一种在深度学习并行训练场景下突破内存限制的系统,包括:
剖析器,用于对目标模型进行若干次迭代计算,获得目标模型在当前系统环境配置下,每个张量的内存占用和使用间隔信息;
规划者,用于根据每个张量的内存占用和使用间隔信息,选择使用D2D交换方式、重计算方式或GPU-CPU交换技术生成内存压缩策略,并将相应内存压缩策略集成至目标模型中;如果选择使用D2D交换,则列举所有的设备映射方式,评估每一设备映射方式下D2D交换性能,选出最优D2D交换性能对应的设备映射方式作为最优设备映射方式;
改写器,用于并将内存压缩策略集成至目标模型中;
模型训练与内存压缩单元,用于利用集成有内存压缩策略的目标模型,对所述目标模型进行并行训练并触发内存压缩策略。

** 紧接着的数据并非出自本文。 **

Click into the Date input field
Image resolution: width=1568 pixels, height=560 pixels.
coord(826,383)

一种处理设备,包括:一个或多个处理器;存储器,用于存储一个或多个程序;
其中,当所述一个或多个程序被所述一个或多个处理器执行时,使得所述一个或多个处理器实现前述的方法。
一种可读存储介质,存储有计算机程序,当计算机程序被处理器执行时实现前述的方法。
由上述本发明提供的技术方案可以看出,通过计算训练任务和GPU之间的最佳映射,以最大限度地利用D2D(设备到设备通信)的性能优势,充分利用系统内存,聚合GPU间多条直连高速链路,获得高倍速通信带宽;此外,本发明混合采用了重新计算、GPU-CPU交换,以进一步增加D2D交换的潜力,使得模型训练能够突破内存限制。
附图说明
为了更清楚地说明本发明实施例的技术方案,下面将对实施例描述中所需要使用的附图作简单地介绍,显而易见地,下面描述中的附图仅仅是本发明的一些实施例,对于本领域的普通技术人员来讲,在不付出创造性劳动的前提下,还可以根据这些附图获得其他附图。

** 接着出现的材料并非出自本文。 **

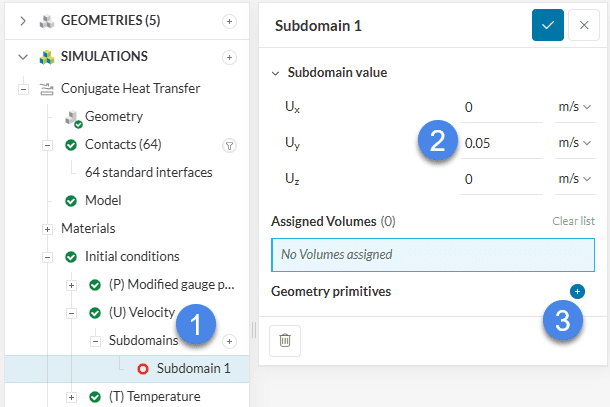The height and width of the screenshot is (407, 610).
Task: Confirm Subdomain 1 with the checkmark button
Action: pyautogui.click(x=547, y=26)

图1为本发明实施例提供的一种并行训练中突破内存限制的方法的流程图;
图2为本发明实施例提供的并行训练中突破内存限制方法的架构及运行流程图;
图3为本发明实施例提供的设备拓扑结构示意图;
图4为本发明实施例提供的交换技术的训练任务示意图;
图5为本发明实施例提供的一种并行训练中突破内存限制的系统的示意图;
图6为本发明实施例提供的一种处理设备的示意图。
具体实施方式
下面结合本发明实施例中的附图,对本发明实施例中的技术方案进行清楚、完整地描述,显然,所描述的实施例仅仅是本发明一部分实施例,而不是全部的实施例。基于本发明的实施例,本领域普通技术人员在没有做出创造性劳动前提下所获得的所有其他实施例,都属于本发明的保护范围。
首先对本文中可能使用的术语进行如下说明:
术语“和/或”是表示两者任一或两者同时均可实现,例如,X和/或Y表示既包括“X”或“Y”的情况也包括“X和Y”的三种情况。

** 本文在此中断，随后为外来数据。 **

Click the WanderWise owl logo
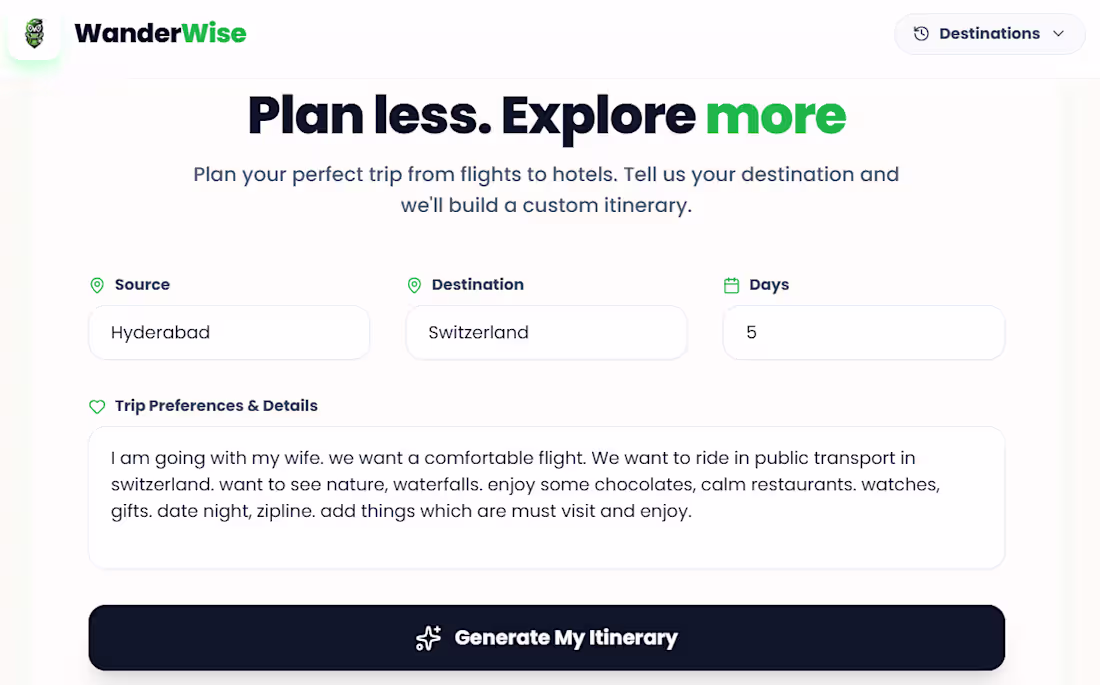The height and width of the screenshot is (685, 1100). pyautogui.click(x=34, y=33)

术语“包括”、“包含”、“含有”、“具有”或其它类似语义的描述,应被解释为非排它性的包括。例如:包括某技术特征要素(如原料、组分、成分、载体、剂型、材料、尺寸、零件、部件、机构、装置、步骤、工序、方法、反应条件、加工条件、参数、算法、信号、数据、产品或制品等),应被解释为不仅包括明确列出的某技术特征要素,还可以包括未明确列出的本领域公知的其它技术特征要素。
下面对本发明所提供的一种并行训练中突破内存限制的方法、系统、设备及存储介质进行详细描述。本发明实施例中未作详细描述的内容属于本领域专业技术人员公知的现有技术。本发明实施例中未注明具体条件者,按照本领域常规条件或制造商建议的条件进行。本发明实施例中所用试剂或仪器未注明生产厂商者,均为可以通过市售购买获得的常规产品。
实施例一
本发明实施例提供一种并行训练中突破内存限制的方法,应用于分布式深度学习流水线并行训练场景下,采用了一种新颖D2D交换技术,在目标模型计算的同时,同时利用多个链接将张量交换到内存轻载的GPU,并混合采用了重新计算和GPU-CPU数据交换技术,以进一步增加D2D交换的潜力,进而突破内存限制对模型训练的影响,使得模型训练更高效。图1为了本发明上述方法的流程图,图2为本发明的架构及运行流程图,图3为本发明中设备拓扑结构示意图(所涉及的各设备数目以及速率均为举例)。如图1所示,上述方法主要包括如下步骤:
步骤1、对目标模型进行若干次迭代计算,获得目标模型在当前系统环境配置下,每个张量的内存占用和使用间隔信息。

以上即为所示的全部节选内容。